# WORK TO COMPLETE
a) Quote from the Silver Linings Playbook review the part that begins with the words containing "I knew from" and ends with "adventure of life.".
b) Continue the Silver Linings Playbook review from the point where it stops.

# EXERCISE PASSAGE
I knew from the scene in Silver Linings Playbook’s trailer—featuring Pat (Bradley Cooper) waking his parents up at four in the morning in a shouting fit because the ending of Hemingway’s Farewell to Arms was too sad—that this movie would have a predictable feel-good ending. Seconds later in the trailer, with the introduction of Jennifer Lawrence as the female lead, the movie was set firmly and boringly into the typical rom-com, manic-pixie-dream-girl storyline. As much as I love Lawrence (who was an Oscar Nominee when she was my age), I did not think I could bear seeing her cast as a female-bodied plot device enabling Cooper’s post-melancholic reintroduction to the wonderful adventure of life.
Yet, still in the trailer, the two leads discuss the array of drugs they each take and snap at each other over who is “crazier.” It becomes apparent that the movie is also trying to frame itself with brutal, post-modern honesty about how messed up people really are. Would the premise of mental health be dealt with as more than just a comedic device? Would it be too much to hope that Lawrence would have an actual character? I took a gamble and went to see it.
I can gladly say I wasn’t disappointed. At least not at first. Silver Linings Playbook isn’t afraid to dare us to hate its destructive characters. Pat, after spending eight months in a psychiatric clinic for beating up his wife Nikki’s lover, is back in town, nauseatingly nursing the delusion that he will get Nikki back, even though she has put out a restraining order on him. He is rude to his parents and, if we’re entirely honest, to pretty much everyone.
Lawrence’s previously sexually promiscuous Tiffany is pushy and manipulative, resorting to emotional blackmail, lies and a little bit of stalking to get Pat to pay attention to her. The two are interesting together, because they can’t quite figure out how to deal with each other. Most often, their exchanges end with spectacular amounts of misdemeanor and hurt on both sides but perhaps—and this is the trick—with a little healing as well.

# EXTRACTED DATA
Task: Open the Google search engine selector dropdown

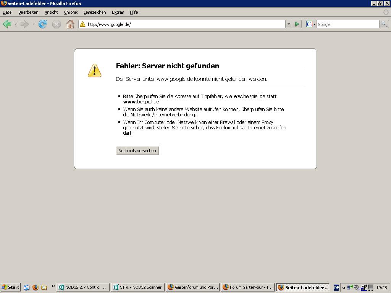Action: coord(311,24)
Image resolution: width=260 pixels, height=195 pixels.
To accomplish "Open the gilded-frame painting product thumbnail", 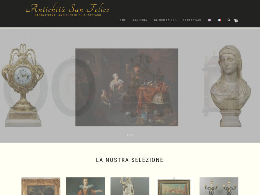I will click(41, 186).
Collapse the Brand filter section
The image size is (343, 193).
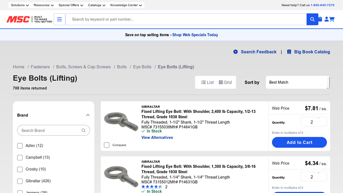88,115
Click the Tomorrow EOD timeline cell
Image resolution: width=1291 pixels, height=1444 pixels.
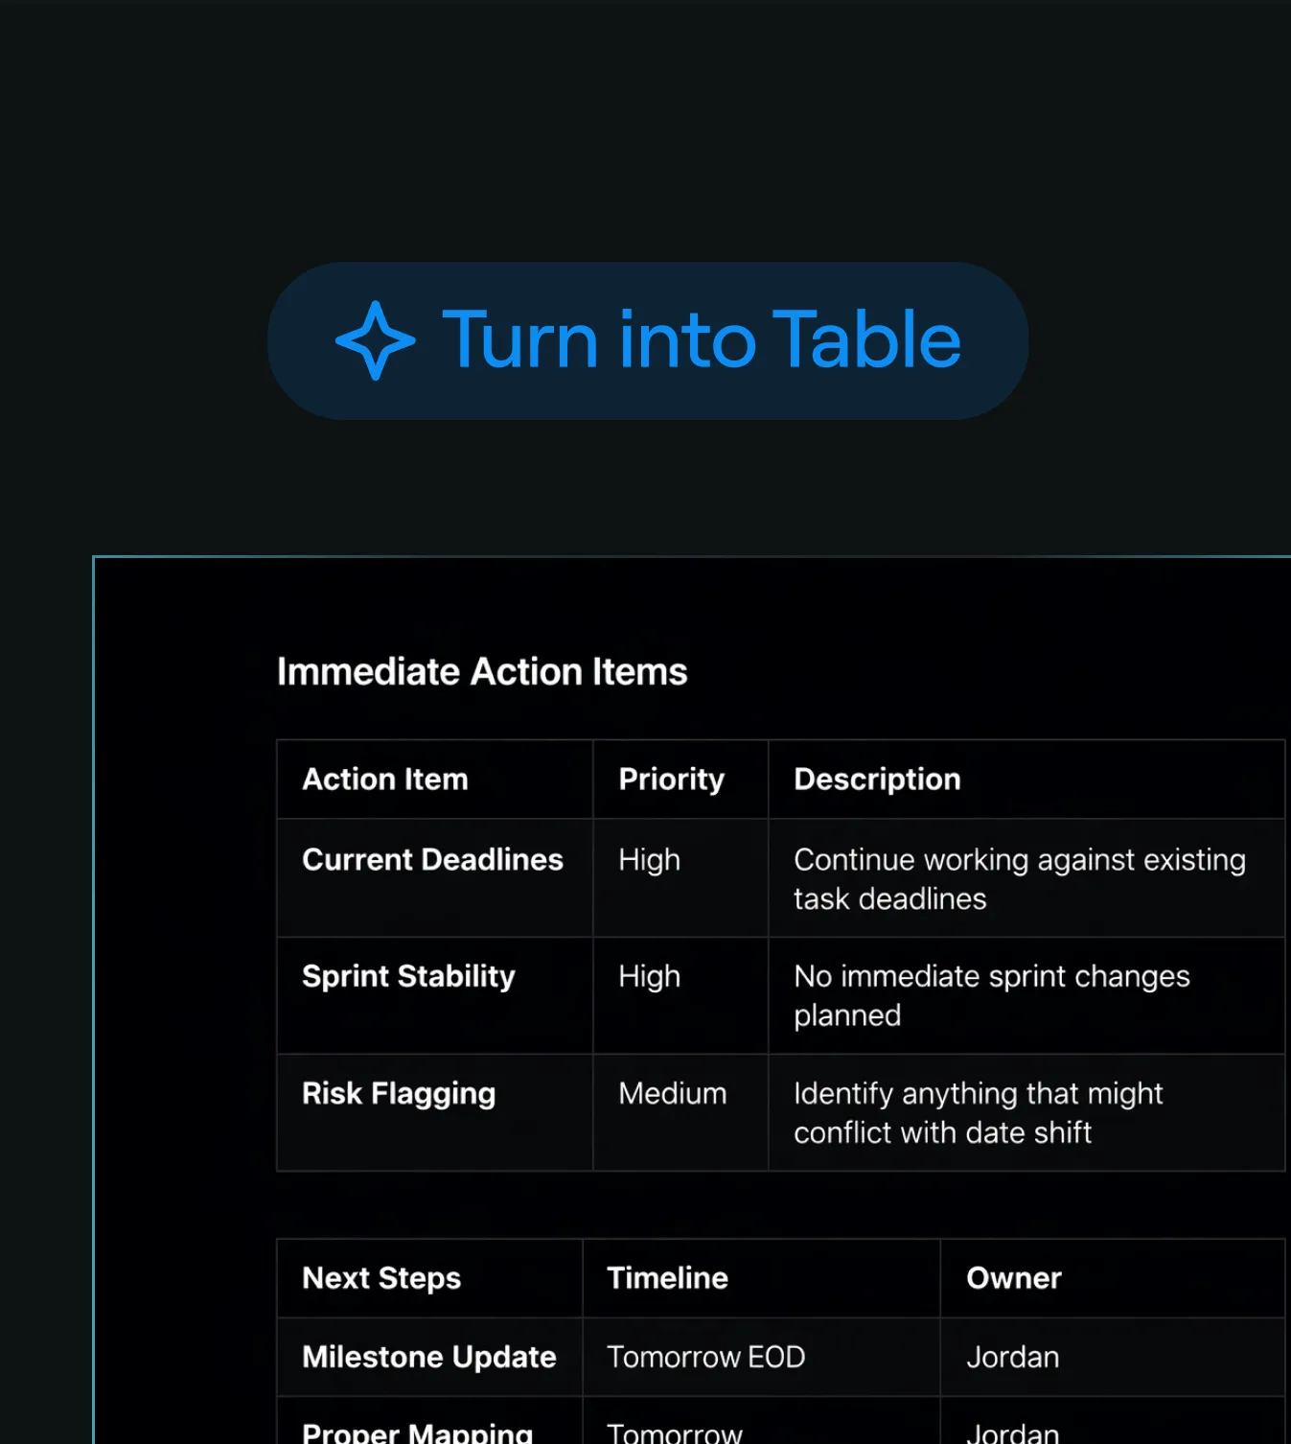pyautogui.click(x=762, y=1357)
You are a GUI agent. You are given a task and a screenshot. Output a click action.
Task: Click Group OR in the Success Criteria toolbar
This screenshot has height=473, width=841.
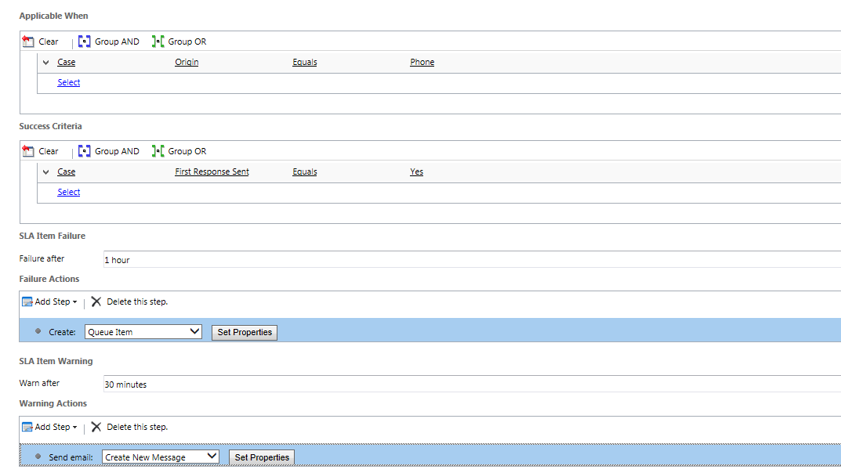186,151
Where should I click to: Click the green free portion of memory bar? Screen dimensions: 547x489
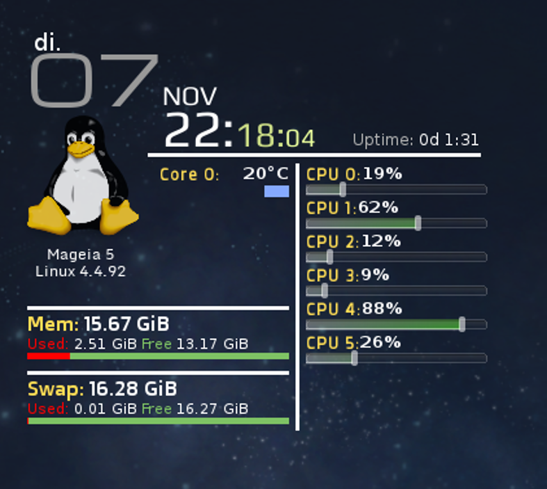point(179,356)
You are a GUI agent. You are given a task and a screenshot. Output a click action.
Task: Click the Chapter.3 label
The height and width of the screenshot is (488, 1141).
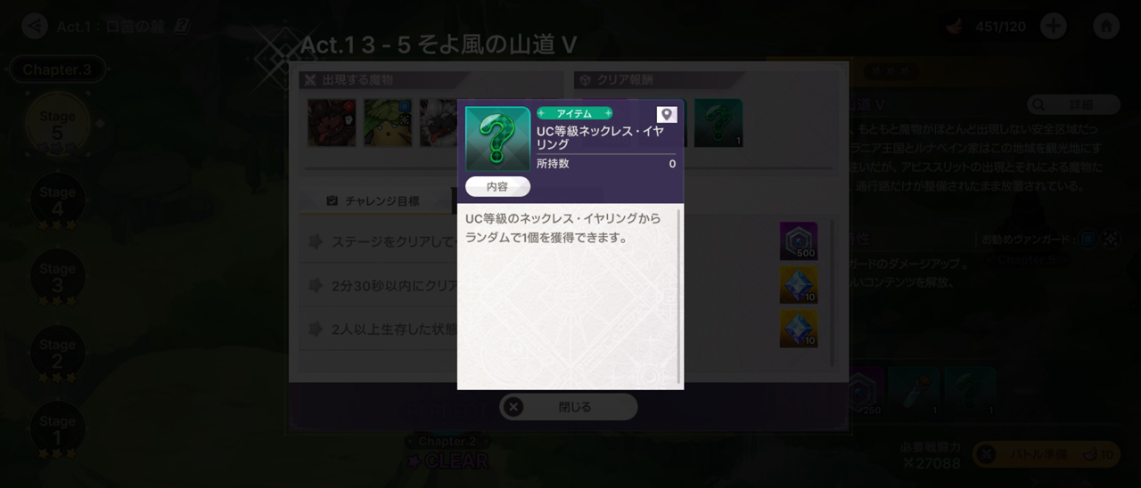click(x=57, y=69)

# RESPONSES
a)
I knew from the scene in Silver Linings Playbook’s trailer—featuring Pat (Bradley Cooper) waking his parents up at four in the morning in a shouting fit because the ending of Hemingway’s Farewell to Arms was too sad—that this movie would have a predictable feel-good ending. Seconds later in the trailer, with the introduction of Jennifer Lawrence as the female lead, the movie was set firmly and boringly into the typical rom-com, manic-pixie-dream-girl storyline. As much as I love Lawrence (who was an Oscar Nominee when she was my age), I did not think I could bear seeing her cast as a female-bodied plot device enabling Cooper’s post-melancholic reintroduction to the wonderful adventure of life.

b)
Pat and Tiffany are not the only off-balance characters. Several scenes of costumed children trick-or-treating on Halloween or wreaths being put up on houses at Christmas, and the running gag of a neighbor showing up every so often with a camera to ask if he can film a manic-depressive episode for his school project, all hint that Silver Linings is decidedly a neighborhood story.
In this postmodern neighborhood, possibly everybody is as messed up as our diagnosed protagonists. Pat’s obsessive-compulsive, superstitious gambler father, Pat Sr. (played by a very entertaining Robert De Niro), believes that whether the Eagles will win a football game depends on the actions of his own family members. Pat’s anxious mother Dolores (Jacki Weaver) makes an art of vehemently pretending that everything is OK. Pat’s best friend Ronnie is suffocating under his unbearable family life and listens to death metal on full volume in the garage. Tiffany’s relationship with her family is more than a little antagonistic. Also part of the postmodern neighborhood unit are Pat’s psychiatrist Dr. Patel and oft-jail-breaking clinic friend Danny (Chris Tucker).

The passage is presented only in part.